■ **Exercise details**:
Print the stretch from "Several therapeutic modalities" through "to anti-cancer drugs." of the passage on EMT-associated noncoding RNAs in cancer, word for word.

Several therapeutic modalities such as short hairpin RNAs and engineered antibodies have been designed to reverse the EMT process in cancer cells. Moreover, a number of natural agents have been demonstrated to suppress EMT through modulation of the important EMT-associated molecules or pathways (Loh et al., 2019). NcRNAs have been involved in the therapeutic efficiency of both conventional and natural anticancer drugs (Dong Y. et al., 2019; Tao et al., 2020). Thus, modulation of expression of EMT-associated ncRNAs is a promising strategy for enhancement of the response of patients to anti-cancer drugs.
Expression levels of EMT-associated miRNAs and lncRNAs has been linked to the survival of cancer patients. Therefore, it is possible that a panel of EMT-associated miRNAs and lncRNAs predict disease progression and therapeutic response with clinically relevant accuracy. However, there is no consensus set of ncRNAs to facilitate the design of such diagnostic tools as yet. Thus, future studies should focus on the integration of data provided by single studies to propose a diagnostic/prognostic panel consisting of EMT-associated lncRNAs and miRNAs. As discussed above, lncRNAs and miRNAs have functional interactions to modulate EMT. System biology methods are useful in recognition of such interactions and depicting the interaction network to identify the most important modules. Identification of these modules not only facilitates design of diagnostic panels, but also help in design of targeted therapies. Systems biology methods have been successfully used to integrate modeling and experimental data, leading to identification of several intermediate states participating in the EMT process (Hong et al., 2015). Moreover, construction of model of the miRNA-based coupled chimeric modules has led to identification of the role of miR-200/ZEB module in switching between epithelial and mesenchymal features and in establishment of a hybrid phenotype with assorted features of collective cell migration, as documented in physiological processes (Lu et al., 2013). Moreover, system biology methods have been used to find the main regulatory network which controls TGF-β-induced EMT (Tian et al., 2013).

■ **Data section**:
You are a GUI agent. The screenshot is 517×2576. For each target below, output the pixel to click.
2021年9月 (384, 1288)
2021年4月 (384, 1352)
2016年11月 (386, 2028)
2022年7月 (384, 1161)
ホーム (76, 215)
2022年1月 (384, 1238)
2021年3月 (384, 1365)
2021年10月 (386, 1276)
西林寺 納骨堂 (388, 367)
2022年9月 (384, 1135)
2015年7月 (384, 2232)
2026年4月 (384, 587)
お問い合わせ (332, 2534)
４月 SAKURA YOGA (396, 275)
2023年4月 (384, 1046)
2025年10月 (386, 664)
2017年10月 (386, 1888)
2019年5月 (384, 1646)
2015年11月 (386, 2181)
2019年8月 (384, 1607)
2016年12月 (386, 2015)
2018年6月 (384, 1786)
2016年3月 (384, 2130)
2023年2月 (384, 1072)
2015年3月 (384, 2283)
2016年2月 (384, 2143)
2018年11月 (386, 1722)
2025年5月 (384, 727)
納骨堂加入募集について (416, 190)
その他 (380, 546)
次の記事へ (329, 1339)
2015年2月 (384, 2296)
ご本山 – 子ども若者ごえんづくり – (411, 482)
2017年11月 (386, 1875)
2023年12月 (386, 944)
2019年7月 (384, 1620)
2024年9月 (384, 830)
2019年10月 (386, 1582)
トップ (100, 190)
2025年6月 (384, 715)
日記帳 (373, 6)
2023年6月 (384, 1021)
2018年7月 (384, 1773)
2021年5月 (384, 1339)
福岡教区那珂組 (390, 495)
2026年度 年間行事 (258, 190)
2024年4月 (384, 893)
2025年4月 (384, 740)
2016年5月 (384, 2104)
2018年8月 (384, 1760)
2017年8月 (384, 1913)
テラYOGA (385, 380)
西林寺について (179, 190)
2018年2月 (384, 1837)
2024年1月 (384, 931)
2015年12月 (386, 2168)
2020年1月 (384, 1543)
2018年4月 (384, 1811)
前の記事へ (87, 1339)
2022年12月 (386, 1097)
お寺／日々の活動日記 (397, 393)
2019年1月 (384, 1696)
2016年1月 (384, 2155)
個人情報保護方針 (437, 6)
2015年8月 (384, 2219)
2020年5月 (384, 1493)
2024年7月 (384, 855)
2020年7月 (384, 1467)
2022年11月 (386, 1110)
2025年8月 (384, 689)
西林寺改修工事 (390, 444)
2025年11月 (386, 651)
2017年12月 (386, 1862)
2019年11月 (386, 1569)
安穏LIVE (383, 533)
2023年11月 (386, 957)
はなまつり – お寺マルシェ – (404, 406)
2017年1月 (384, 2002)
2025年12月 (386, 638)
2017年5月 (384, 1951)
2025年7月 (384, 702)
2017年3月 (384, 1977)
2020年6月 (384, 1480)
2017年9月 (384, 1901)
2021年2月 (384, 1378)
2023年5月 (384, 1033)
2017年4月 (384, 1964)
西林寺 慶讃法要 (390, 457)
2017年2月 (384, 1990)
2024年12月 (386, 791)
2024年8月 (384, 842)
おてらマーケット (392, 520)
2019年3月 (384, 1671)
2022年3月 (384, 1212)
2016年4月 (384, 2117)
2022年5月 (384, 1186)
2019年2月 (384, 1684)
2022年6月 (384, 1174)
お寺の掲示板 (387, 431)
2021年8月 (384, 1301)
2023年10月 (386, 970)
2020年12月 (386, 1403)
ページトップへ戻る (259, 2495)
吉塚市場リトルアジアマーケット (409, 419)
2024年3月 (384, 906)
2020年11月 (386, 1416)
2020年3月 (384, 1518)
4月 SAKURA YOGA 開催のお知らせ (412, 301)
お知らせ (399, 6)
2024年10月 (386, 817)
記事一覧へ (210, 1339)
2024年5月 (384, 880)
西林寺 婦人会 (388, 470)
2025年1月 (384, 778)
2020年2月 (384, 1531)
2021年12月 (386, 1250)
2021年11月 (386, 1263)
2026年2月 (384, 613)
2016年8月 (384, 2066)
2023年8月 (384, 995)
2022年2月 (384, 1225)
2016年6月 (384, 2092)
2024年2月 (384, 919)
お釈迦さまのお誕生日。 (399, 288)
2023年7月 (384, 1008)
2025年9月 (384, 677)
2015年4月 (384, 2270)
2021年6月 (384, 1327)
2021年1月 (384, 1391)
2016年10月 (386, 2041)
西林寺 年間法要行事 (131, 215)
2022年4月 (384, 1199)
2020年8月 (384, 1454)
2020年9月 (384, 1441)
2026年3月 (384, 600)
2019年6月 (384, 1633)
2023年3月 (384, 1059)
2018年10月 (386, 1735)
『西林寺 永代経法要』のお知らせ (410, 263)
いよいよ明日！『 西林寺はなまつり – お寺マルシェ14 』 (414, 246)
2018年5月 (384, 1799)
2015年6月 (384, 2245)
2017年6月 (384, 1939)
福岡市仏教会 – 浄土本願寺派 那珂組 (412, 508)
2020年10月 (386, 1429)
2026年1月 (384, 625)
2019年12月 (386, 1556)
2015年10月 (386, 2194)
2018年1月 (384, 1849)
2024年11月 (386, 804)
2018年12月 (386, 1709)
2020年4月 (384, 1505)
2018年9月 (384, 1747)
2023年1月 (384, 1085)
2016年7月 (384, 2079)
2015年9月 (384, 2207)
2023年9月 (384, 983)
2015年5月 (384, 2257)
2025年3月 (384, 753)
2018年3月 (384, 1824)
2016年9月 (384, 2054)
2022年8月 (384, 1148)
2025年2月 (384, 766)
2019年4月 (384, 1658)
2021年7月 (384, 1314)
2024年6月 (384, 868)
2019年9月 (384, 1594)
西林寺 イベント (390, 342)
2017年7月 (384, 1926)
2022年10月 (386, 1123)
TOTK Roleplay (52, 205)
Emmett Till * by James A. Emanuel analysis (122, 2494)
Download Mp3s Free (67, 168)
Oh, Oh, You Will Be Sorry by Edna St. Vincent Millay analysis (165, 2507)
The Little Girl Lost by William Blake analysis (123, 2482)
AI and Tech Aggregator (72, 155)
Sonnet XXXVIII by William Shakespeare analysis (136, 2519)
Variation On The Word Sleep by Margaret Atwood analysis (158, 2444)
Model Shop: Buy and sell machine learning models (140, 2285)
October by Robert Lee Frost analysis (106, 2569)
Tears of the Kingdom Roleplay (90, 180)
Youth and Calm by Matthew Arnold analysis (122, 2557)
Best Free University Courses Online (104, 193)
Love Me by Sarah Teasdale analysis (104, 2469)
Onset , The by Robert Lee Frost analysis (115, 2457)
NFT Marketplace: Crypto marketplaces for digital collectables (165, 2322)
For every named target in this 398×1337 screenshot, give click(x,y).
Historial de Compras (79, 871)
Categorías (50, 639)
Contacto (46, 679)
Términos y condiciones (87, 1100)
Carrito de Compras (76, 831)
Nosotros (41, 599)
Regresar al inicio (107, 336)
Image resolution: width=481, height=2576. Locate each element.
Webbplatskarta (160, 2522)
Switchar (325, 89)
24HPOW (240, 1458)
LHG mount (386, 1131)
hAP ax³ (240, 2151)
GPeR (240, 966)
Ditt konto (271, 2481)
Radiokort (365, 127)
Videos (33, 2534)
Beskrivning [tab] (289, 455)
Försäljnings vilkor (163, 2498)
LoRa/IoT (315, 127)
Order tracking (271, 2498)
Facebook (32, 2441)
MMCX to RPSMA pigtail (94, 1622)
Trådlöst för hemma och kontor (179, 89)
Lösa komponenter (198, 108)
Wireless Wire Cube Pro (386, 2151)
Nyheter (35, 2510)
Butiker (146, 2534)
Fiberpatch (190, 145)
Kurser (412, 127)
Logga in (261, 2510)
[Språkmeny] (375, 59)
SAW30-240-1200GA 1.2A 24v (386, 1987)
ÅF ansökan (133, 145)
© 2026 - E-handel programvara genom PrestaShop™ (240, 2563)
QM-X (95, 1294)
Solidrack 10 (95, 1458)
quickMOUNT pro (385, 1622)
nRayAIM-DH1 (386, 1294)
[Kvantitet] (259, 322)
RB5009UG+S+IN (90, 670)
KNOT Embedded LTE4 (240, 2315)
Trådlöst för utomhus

■ **Task response**:
Several therapeutic modalities such as short hairpin RNAs and engineered antibodies have been designed to reverse the EMT process in cancer cells. Moreover, a number of natural agents have been demonstrated to suppress EMT through modulation of the important EMT-associated molecules or pathways (Loh et al., 2019). NcRNAs have been involved in the therapeutic efficiency of both conventional and natural anticancer drugs (Dong Y. et al., 2019; Tao et al., 2020). Thus, modulation of expression of EMT-associated ncRNAs is a promising strategy for enhancement of the response of patients to anti-cancer drugs.